Au T2G, dans le cadre du Festival d’Automne, la metteuse en scène et plasticienne Alice Laloy nous entraîne dans un futur proche, où le gris a tout envahi… jusqu’à la révolution.
Petit retour en arrière. En 2021, nous découvrions son uchronie Death Breath Orchestra, une fin du monde irrespirable où les fenêtres étaient bouchées. La même année, en juillet, elle marquait le Festival d’Avignon avec la recréation de Pinocchio Live, inversant le mythe de façon clinique en transformant de véritables enfants en pantins. Trois ans plus tard, nous la retrouvons avec Le Ring, une œuvre plus précise et plus formelle, un jeu aux règles acides qui prend des allures d’opéra du monde d’après.
La première image est stupéfiante. Essayons de vous y plonger. Un mécanisme immense envahit tout l’espace, se soulève et atteint les cintres. Il dévoile un personnage gigantesque vêtu d’une jupe démesurée, longue de plusieurs mètres. Elle ressemble à une reine… Six autres personnages attendent par groupes de trois sur deux bancs. La créature respire, et iels commencent à bouger : elle les réveille. D’autres personnages apparaissent, mais seuls deux sont en « couleur réelle ». La sensation est celle d’un dessin au crayon gris qui prend vie. Ces deux figures en couleur sont les joueurs d’un tournoi étrange, organisé en quatre manches aux titres percutants, qui résonnent avec notre monde contemporain. La première manche, intitulée Black Friday, voit des tonnes de vêtements tomber du ciel. Chaque joueur commande son équipe de robots en leur lançant des ordres tels que « avance », « tire », « enfile », auxquels les personnages doivent obéir.
Les règles de ce jeu sont un prétexte à une écriture des corps d’une rare intelligence. Les circassien·nes, acrobates et danseur·euses se contorsionnent, convulsent, se figent au gré des sons et des chants des joueurs et de la maîtresse du plateau. Coralie Arnoult, Lucille Chalopin, Alberto Diaz, Camille Guillaume, Dominique Joannon, Antoine Maitrias, Nilda Martinez, Antoine Mermet, Maxime Steffan et Marion Tassou occupent cet espace cliniquement futuriste avec un talent monstrueux.

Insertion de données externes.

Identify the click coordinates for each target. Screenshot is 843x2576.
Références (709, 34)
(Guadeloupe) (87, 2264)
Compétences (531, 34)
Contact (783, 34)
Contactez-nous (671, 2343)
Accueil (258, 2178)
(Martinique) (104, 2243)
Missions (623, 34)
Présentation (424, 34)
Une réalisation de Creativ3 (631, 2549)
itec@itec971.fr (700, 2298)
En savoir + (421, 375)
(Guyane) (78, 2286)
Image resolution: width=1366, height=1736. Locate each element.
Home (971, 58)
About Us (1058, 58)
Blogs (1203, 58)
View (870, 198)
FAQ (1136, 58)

Alice Laloy s’impose non seulement comme une scénographe de génie, mais aussi comme une metteuse en scène d’une précision redoutable. Le Ring est à la fois jeu vidéo, jeu de rôle et jeu de plateau. C’est un condensé de nos références culturelles, de Squid Game à Street Fighter. Oui, les commandes incluent le mode « fight », mais aussi le mode « love », qui amène les corps à se rapprocher dans des mouvements collés serrés. C’est à travers l’amour que les avatars commencent à retrouver un peu d’humanité, l’attirance des corps échappant aux injonctions des joueurs hurlants.

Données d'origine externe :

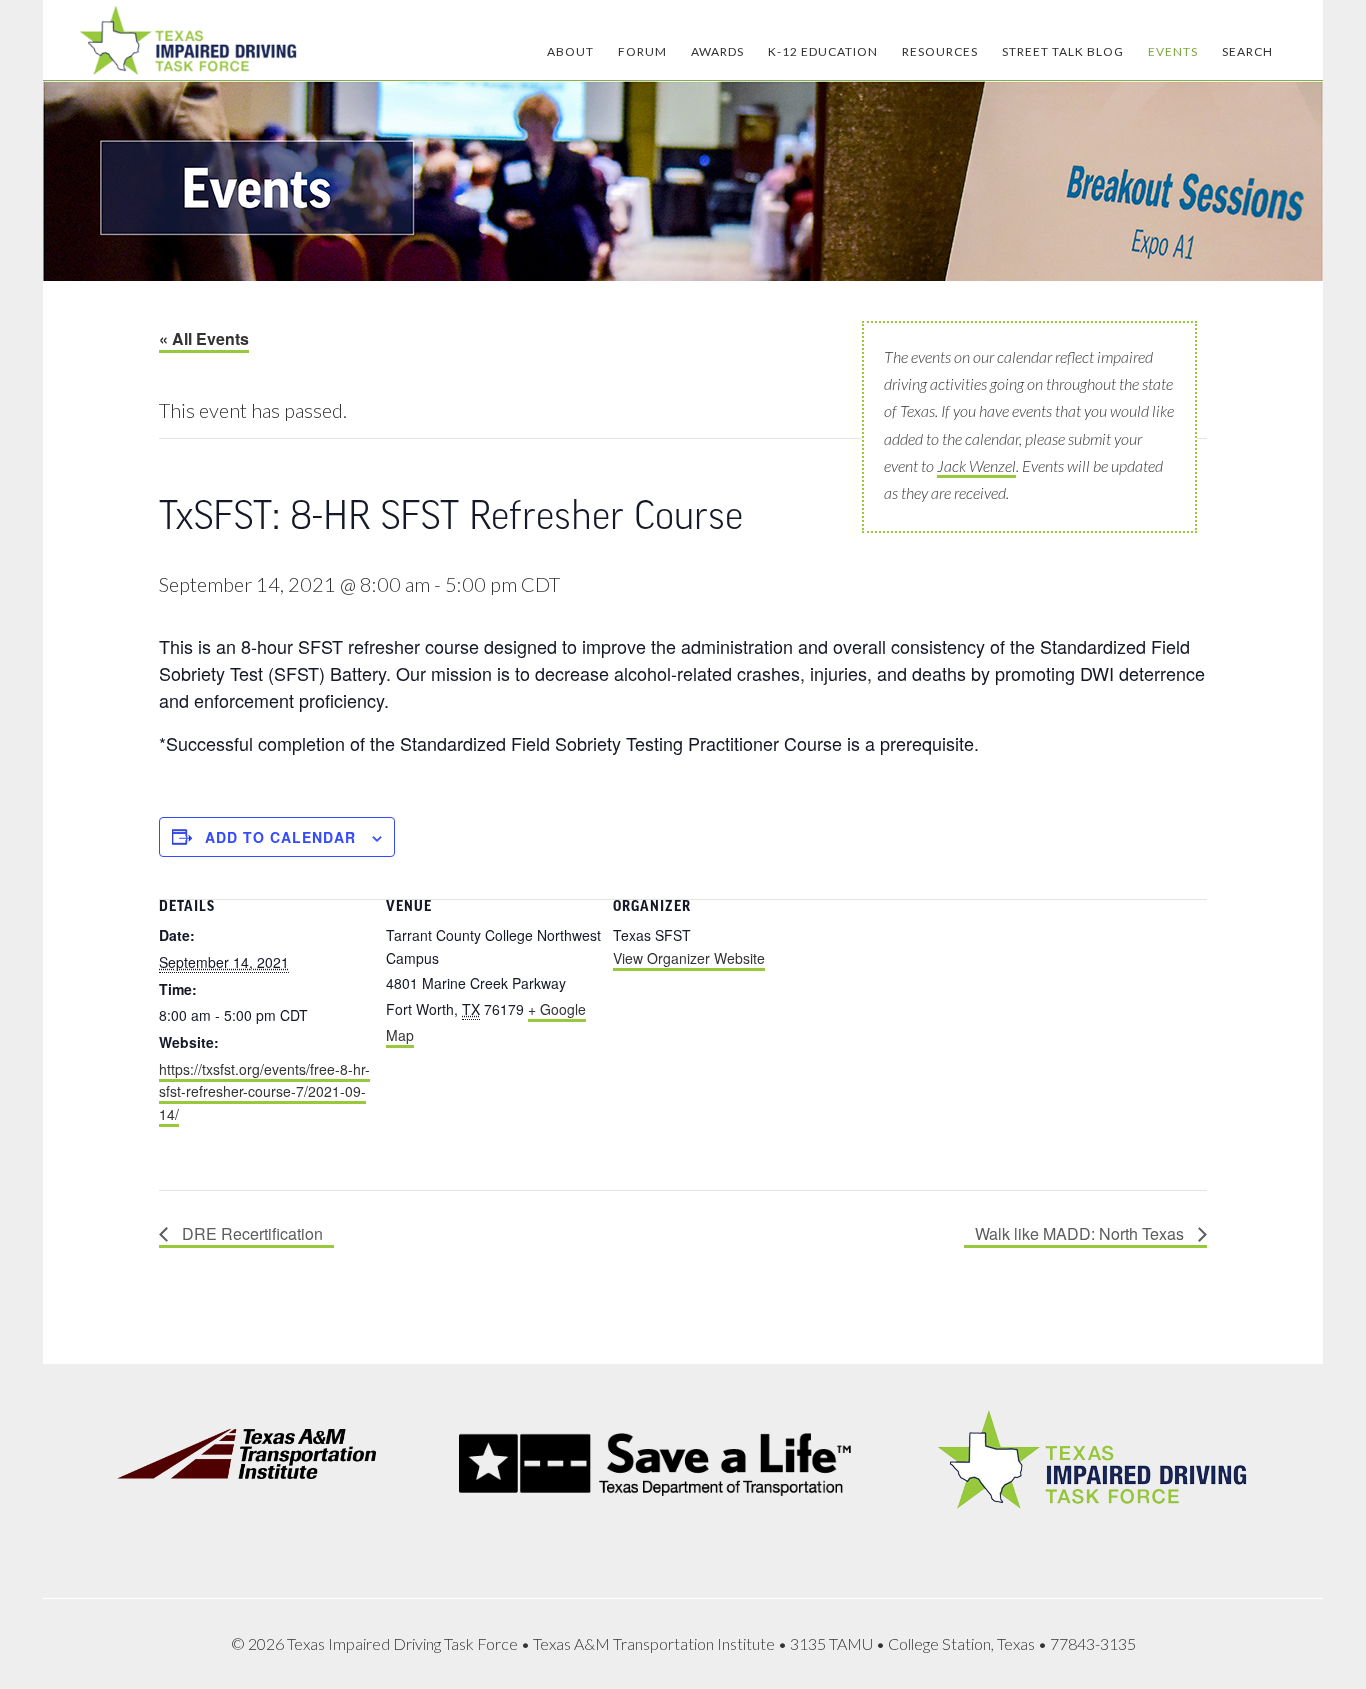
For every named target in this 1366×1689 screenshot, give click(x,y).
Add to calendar (280, 837)
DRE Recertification (250, 1233)
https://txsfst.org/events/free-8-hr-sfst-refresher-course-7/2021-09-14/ (264, 1092)
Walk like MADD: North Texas (1081, 1233)
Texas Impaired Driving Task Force (188, 40)
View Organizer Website (689, 958)
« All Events (204, 338)
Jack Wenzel (976, 465)
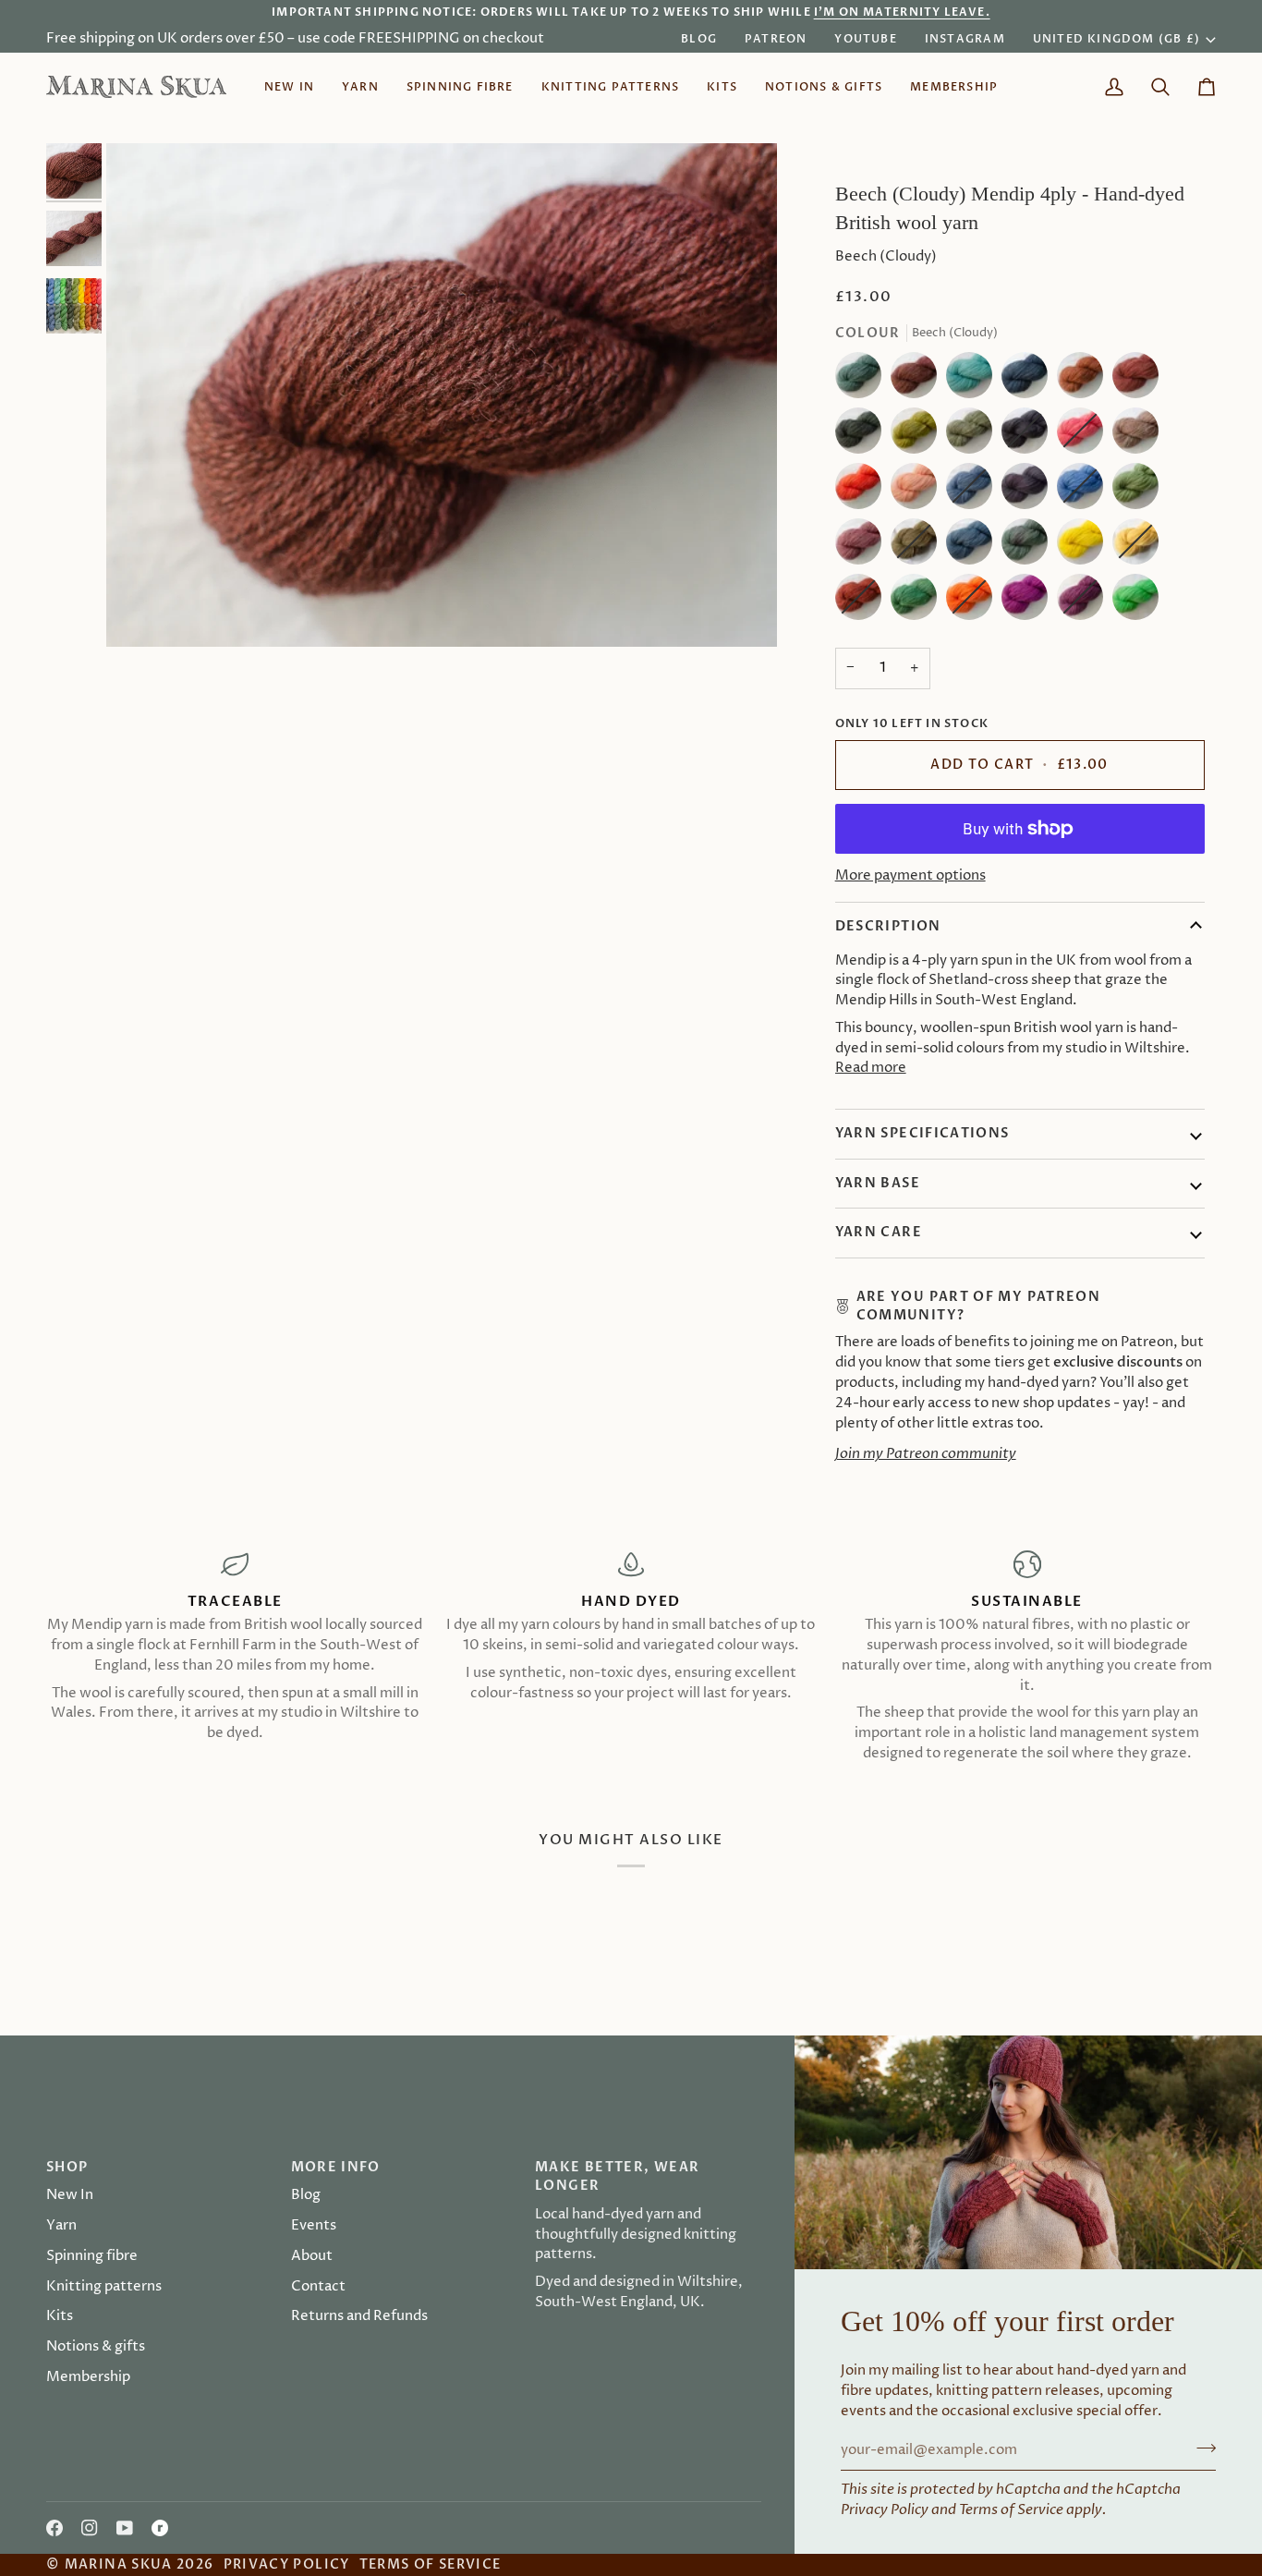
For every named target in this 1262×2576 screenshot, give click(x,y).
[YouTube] (124, 2528)
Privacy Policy (884, 2510)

Les surgissements du décor sont autant d’idées visuelles percutantes et souvent drôles (au sens propre du terme). La forme sublime soutient un fond mordant : une critique implacable de notre société de consommation, qu’il s’agisse de vêtements, de nourriture ou de sexe.
Alice Laloy crée des images d’une puissance inouïe. À la manière de Castellucci, Sagazan ou Vienne, elle pose des actes et elle sait ouvrir et conclure ses spectacles par des gestes mémorables. Eh oui, on peut le dire : on n’avait encore jamais vu ça.
Du 05 au 16 décembre 2024 au T2G, à partir de 12 ans.